(Beginning of Task input)

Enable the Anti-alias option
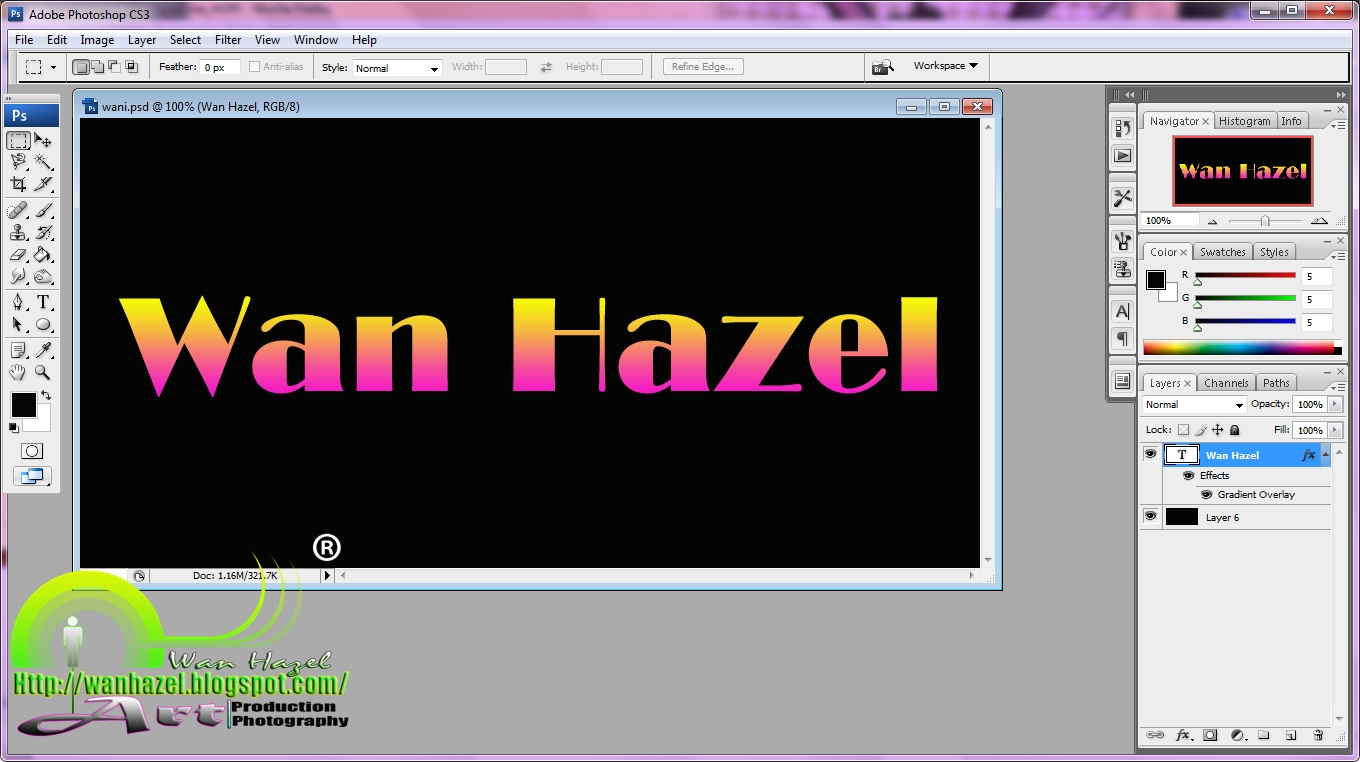The height and width of the screenshot is (762, 1360). (255, 66)
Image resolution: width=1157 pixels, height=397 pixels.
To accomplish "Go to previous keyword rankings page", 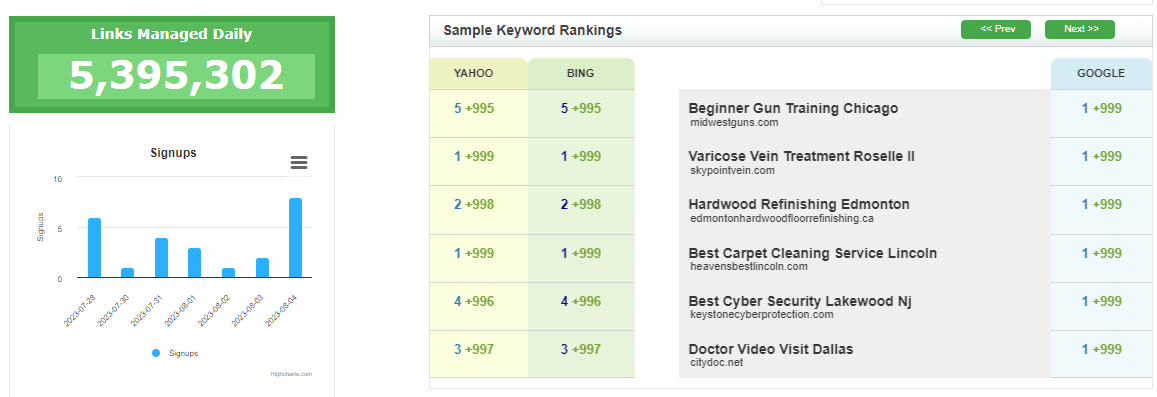I will 995,30.
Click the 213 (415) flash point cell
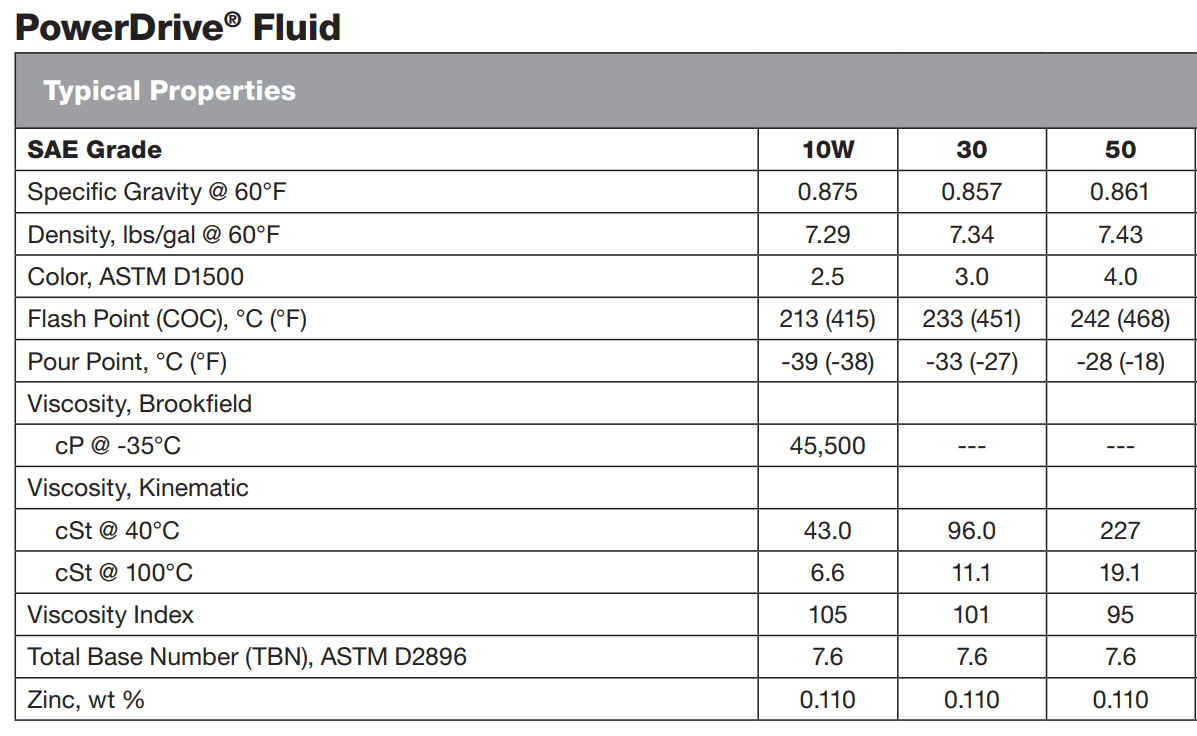The image size is (1197, 736). click(x=828, y=319)
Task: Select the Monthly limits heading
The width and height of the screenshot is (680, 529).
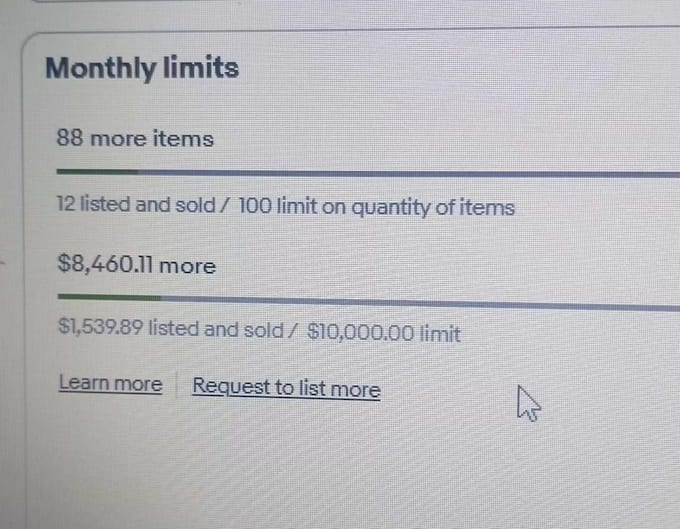Action: coord(142,68)
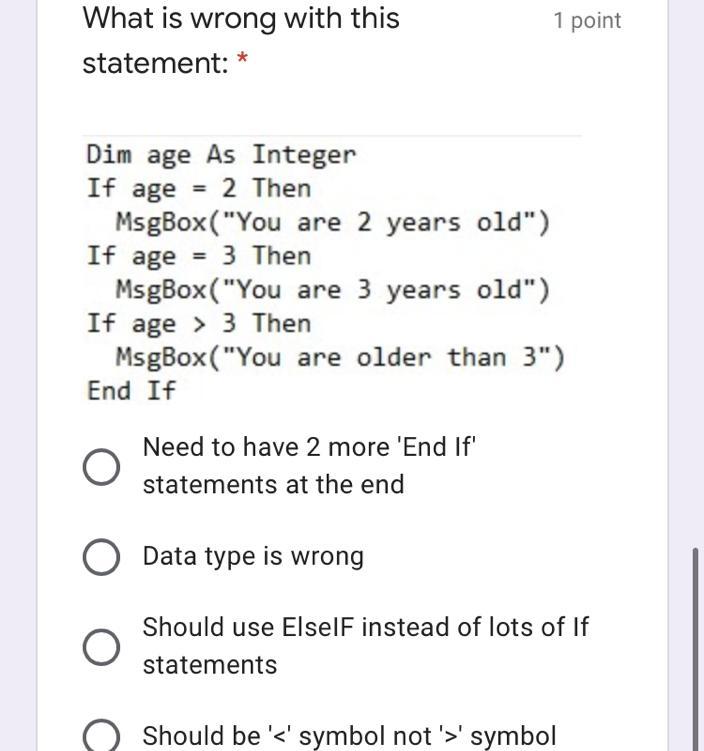Viewport: 704px width, 751px height.
Task: Click the MsgBox "You are older than 3" line
Action: (x=340, y=358)
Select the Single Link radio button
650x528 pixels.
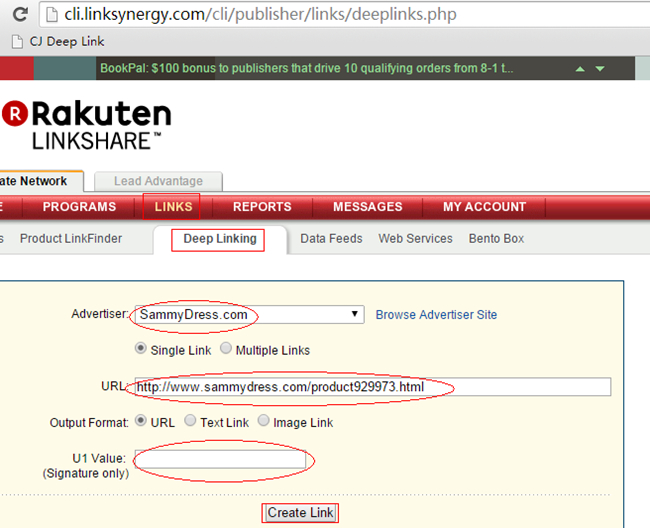point(141,350)
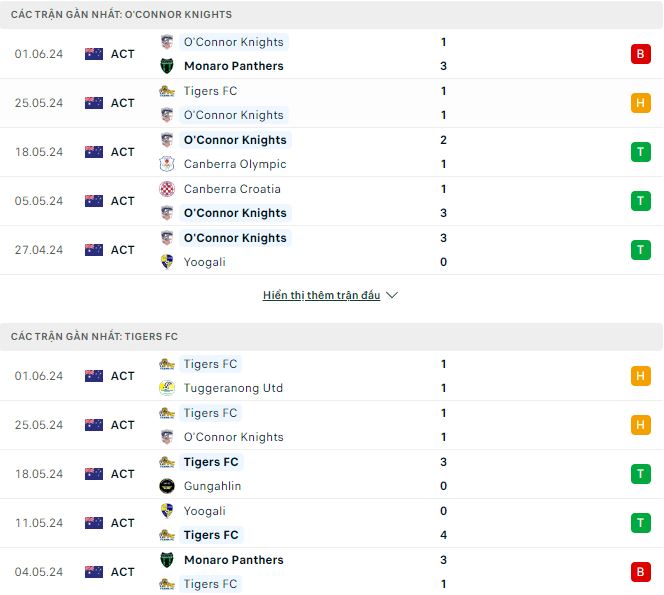This screenshot has height=595, width=664.
Task: Open 'Hiển thị thêm trận đấu' link
Action: 321,296
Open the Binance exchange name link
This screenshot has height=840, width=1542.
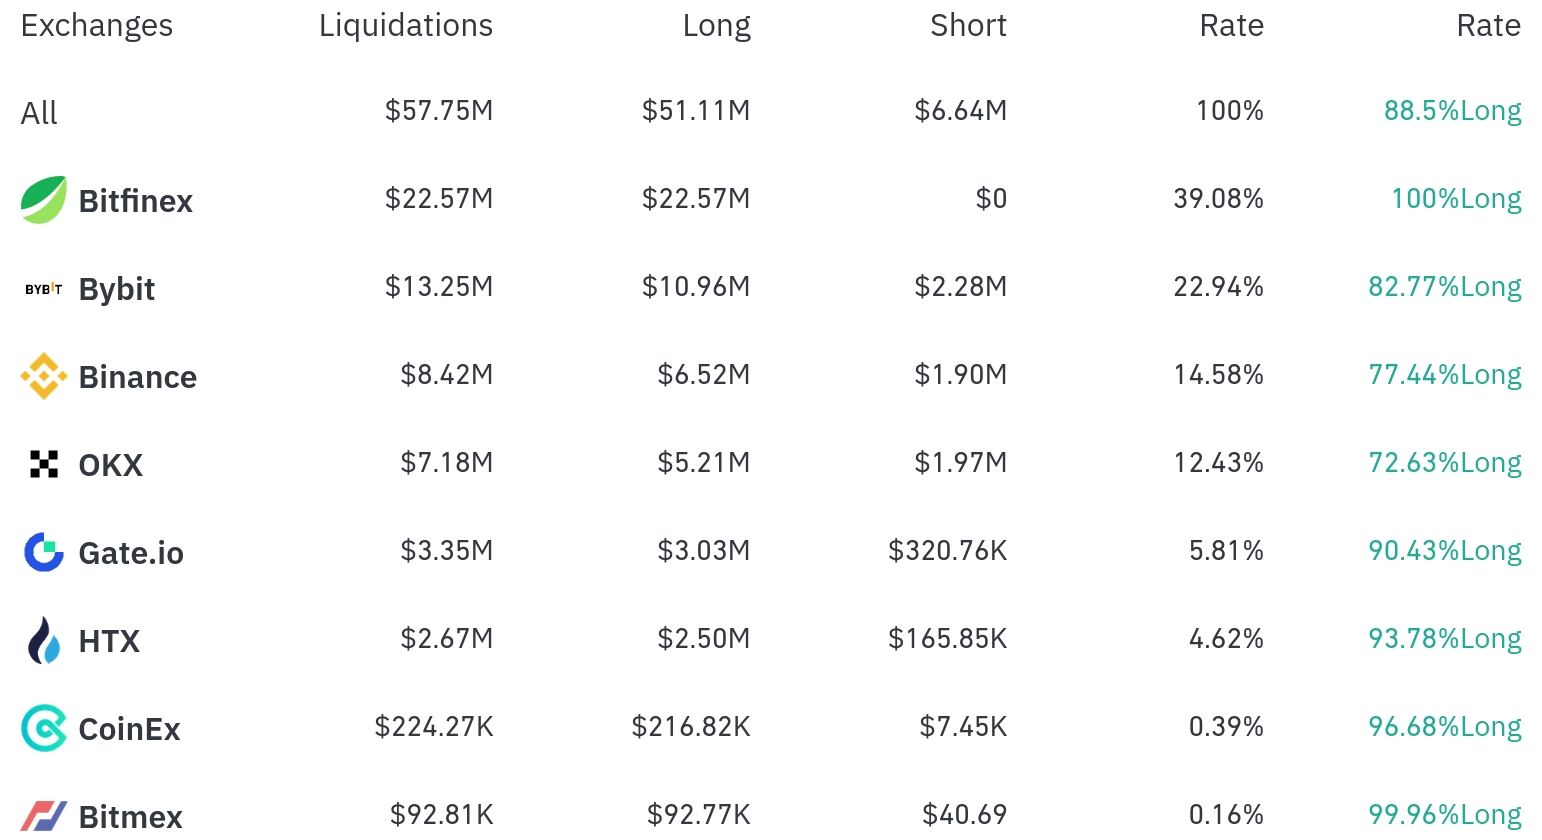click(x=137, y=377)
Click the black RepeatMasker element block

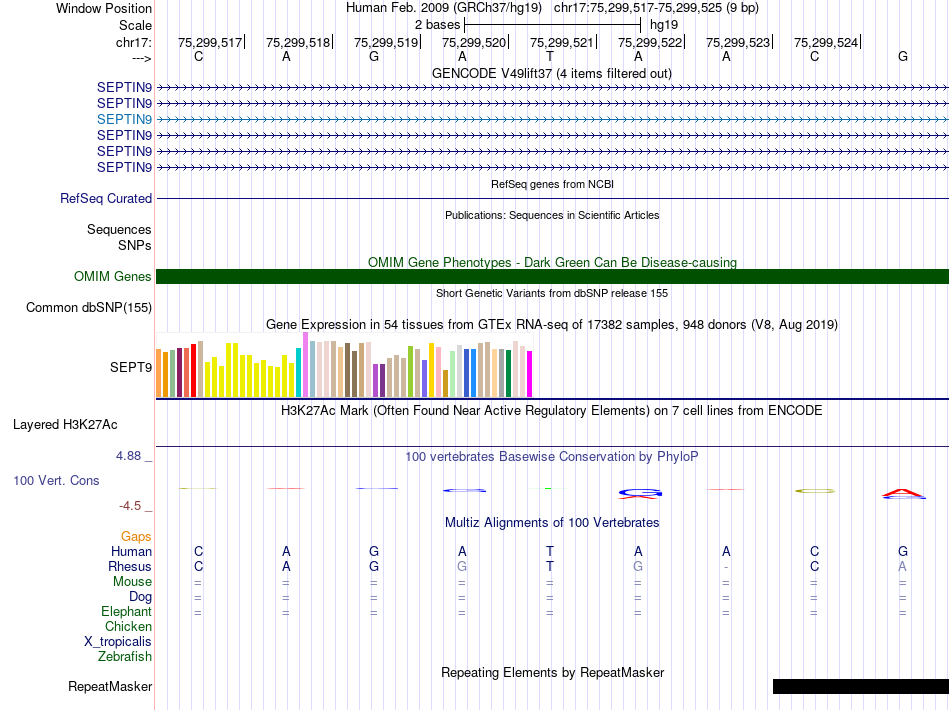(860, 686)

(End of Task input)

#### What to do:
List every line above that holds the word "Select".

#### Final answer:
Task: Select the Monthly limits heading
Select the Single Link radio button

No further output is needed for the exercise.